30.01.2023 · Культура · История ·
«Я взглянул окрест меня – душа моя страданиями человечества уязвлена стала», – сказал Радищев в начале «Путешествия из Петербурга в Москву». И с этих-то слов, – как считает Николай Бердяев, – и родилась интеллигенция. Мысль смелая уже самой датой рождения сей прослойки общества. И ещё Бердяев ставит Радищева первым народником. С кого-то же должно было начаться народничество, почему бы не с этого дворянина, кого сама Екатерина поименовала «бунтовщиком хуже Пугачёва». Хотя, конечно же, многое имеет начало в XVIII столетии (в становлении отечественного самосознания, в частности). Но знак равенства между этими понятиями – оставим на совести философа.
Радищев готовится издать «Путешествие» из северной столицы в первопрестольную, когда молодой Н.М.Карамзин едет по Европе и пишет письма друзьям обо всём, что видит в пути. Пишет в модном духе Руссо и Стерна. Лоренс Стерн своим «Сентиментальным путешествием по Франции и Италии» (до Италии он, правда, так и не добрался) дал имя литературному течению, что собрало под свои знамёна нехилую когорту славных авторов, начиная с Ричардсона; с Шиллером и Гёте («Что этим немцам надо ещё? – воскликнул в сердцах Гёте. – У них есть я и Шиллер!»). Туда же отнесли и Радищева с его уязвлённой душой. И, конечно же, Николая Карамзина, автора «Бедной Лизы».
Вообще-то о течении этом принято говорить чуть снисходительно, как о предтече «бури и натиска» романтизма – словно сам-то он пришёл навеки поселиться. Что вообще весь сентиментализм на русской почве – считают, – это история бедной Лизы, которой ничего не оставалось, как утопиться.
Нет, не только «Бедная Лиза» на счету беллетриста Карамзина: тут и «Остров Борнгольм», «Убежище Монрепо», «Чувствительный и холодный», много стихов и «прочие безделки», (как обозвал это сам Карамзин, готовя к изданию в «Московском журнале», затем в «Аглае» вторую часть «Писем»)... Конечно же, «Бедная Лиза», имевшая поразительный успех у публики, стала визитной карточкой и течения, и самого автора. Но главное в дебютном творчестве Карамзина – этот вот том писем за 18 месяцев его блужданий по Европе, тех самых «Писем русского путешественника»: из Пруссии, Саксонии, Швейцарии, Франции и Англии. Чисто событийно в них – дорожные пейзажи, случайные встречи в корчмах и гостиницах, визиты к иным деятелям эпохи. По сути же, это фонтан эмоций «души чувствительной». Ведь даже в архитектурно-историческом экскурсе по музеям готов он пролить слезу умиления или скорби: «Таково сердце человеческое; в сию минуту благодарю судьбу за то, что оно таково».
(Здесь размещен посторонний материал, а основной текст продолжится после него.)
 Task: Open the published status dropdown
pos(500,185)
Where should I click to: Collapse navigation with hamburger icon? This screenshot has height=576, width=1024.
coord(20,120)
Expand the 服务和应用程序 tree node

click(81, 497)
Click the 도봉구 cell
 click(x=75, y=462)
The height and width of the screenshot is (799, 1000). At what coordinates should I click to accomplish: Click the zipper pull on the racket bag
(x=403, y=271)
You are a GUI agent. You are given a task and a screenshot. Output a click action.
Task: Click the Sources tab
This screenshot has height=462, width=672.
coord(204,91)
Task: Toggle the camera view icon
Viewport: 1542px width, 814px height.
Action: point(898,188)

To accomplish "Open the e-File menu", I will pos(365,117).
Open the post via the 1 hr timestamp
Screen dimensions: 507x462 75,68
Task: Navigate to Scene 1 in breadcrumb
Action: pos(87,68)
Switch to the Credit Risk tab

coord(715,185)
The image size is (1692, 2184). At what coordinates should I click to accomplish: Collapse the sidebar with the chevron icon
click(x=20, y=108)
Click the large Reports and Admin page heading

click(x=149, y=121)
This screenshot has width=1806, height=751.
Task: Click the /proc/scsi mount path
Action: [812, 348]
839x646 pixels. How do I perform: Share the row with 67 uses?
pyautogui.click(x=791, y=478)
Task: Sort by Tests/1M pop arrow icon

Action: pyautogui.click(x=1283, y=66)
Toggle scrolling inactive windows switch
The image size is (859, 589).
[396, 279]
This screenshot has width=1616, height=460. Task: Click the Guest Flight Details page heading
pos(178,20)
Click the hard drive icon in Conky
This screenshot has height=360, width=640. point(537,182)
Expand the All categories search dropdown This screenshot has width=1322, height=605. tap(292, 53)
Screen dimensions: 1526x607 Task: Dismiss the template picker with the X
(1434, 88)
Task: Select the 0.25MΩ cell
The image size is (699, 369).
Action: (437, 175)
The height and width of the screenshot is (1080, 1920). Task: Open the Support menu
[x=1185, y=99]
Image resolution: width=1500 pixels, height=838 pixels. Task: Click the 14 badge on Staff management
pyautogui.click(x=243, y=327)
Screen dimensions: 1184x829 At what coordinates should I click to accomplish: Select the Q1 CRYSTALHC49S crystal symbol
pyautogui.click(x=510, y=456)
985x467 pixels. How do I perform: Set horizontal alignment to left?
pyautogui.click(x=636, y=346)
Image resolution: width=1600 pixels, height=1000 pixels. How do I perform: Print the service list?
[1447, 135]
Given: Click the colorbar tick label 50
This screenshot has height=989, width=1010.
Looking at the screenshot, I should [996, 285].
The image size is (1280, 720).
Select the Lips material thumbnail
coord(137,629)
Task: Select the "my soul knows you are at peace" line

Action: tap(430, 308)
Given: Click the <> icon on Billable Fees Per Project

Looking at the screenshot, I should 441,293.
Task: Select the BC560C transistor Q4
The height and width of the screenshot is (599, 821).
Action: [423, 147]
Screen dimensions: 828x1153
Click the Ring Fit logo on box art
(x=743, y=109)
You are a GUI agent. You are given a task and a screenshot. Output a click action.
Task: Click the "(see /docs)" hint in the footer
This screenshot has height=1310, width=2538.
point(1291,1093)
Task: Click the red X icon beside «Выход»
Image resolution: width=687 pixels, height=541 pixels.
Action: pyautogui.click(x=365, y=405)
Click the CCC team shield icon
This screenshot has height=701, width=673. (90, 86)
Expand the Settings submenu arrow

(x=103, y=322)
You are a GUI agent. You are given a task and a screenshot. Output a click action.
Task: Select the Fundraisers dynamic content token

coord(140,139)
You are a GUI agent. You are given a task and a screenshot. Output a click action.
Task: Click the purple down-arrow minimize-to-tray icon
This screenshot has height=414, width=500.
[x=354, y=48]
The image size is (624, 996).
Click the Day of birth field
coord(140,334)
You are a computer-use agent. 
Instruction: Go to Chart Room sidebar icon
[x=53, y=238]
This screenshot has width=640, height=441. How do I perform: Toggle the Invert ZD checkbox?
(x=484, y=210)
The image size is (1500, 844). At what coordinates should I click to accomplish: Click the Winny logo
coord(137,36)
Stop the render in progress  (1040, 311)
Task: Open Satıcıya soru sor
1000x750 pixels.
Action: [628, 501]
От 19 июня 1789, Кёнигсберг. «Здешняя кафедральная церковь огромна. С величайшим примечанием рассматривал я там древнее оружие, латы благочестивейшего из маркграфов бранденбургских и храбрейшего из рыцарей своего времени. Где вы мрачные веки, веки варварства и героизма? Бледные тени ваши ужасают робкое просвещение наших дней. Я мечтал около часа, прислонясь к столбу. – На стене изображена маркграфова беременная супруга, которая забывая своё состояние, бросается на колени и с сердечным усердием молит о сохранении жизни героя, идущего побеждать врагов».
И в том же письме рассуждения Канта, к которому он забрёл в гости: «Человек не может быть никогда совершенно доволен обладаемым и всегда стремится к приобретениям. Смерть застаёт нас на пути к чему-нибудь, что мы ещё иметь хотим. Дай человеку всё, чего желает, он в ту же минуту почувствует, что это всё не есть всё... Я утешаюсь тем, что мне уже шестьдесят лет и что скоро придёт конец жизни моей, ибо надеюсь вступить в другую, лучшую. Помышляя о тех услаждениях, которые имел в жизни, не чувствую теперь удовольствия, но представляя случаи, где действовал в соответствии с законом нравственным, начертанном у меня в сердце, радуюсь. Назовём его совестию. Я солгал, никто не знает лжи моей, но мне стыдно...» Почтенный муж! Прости, если в сих строках обезобразил я мысли твои!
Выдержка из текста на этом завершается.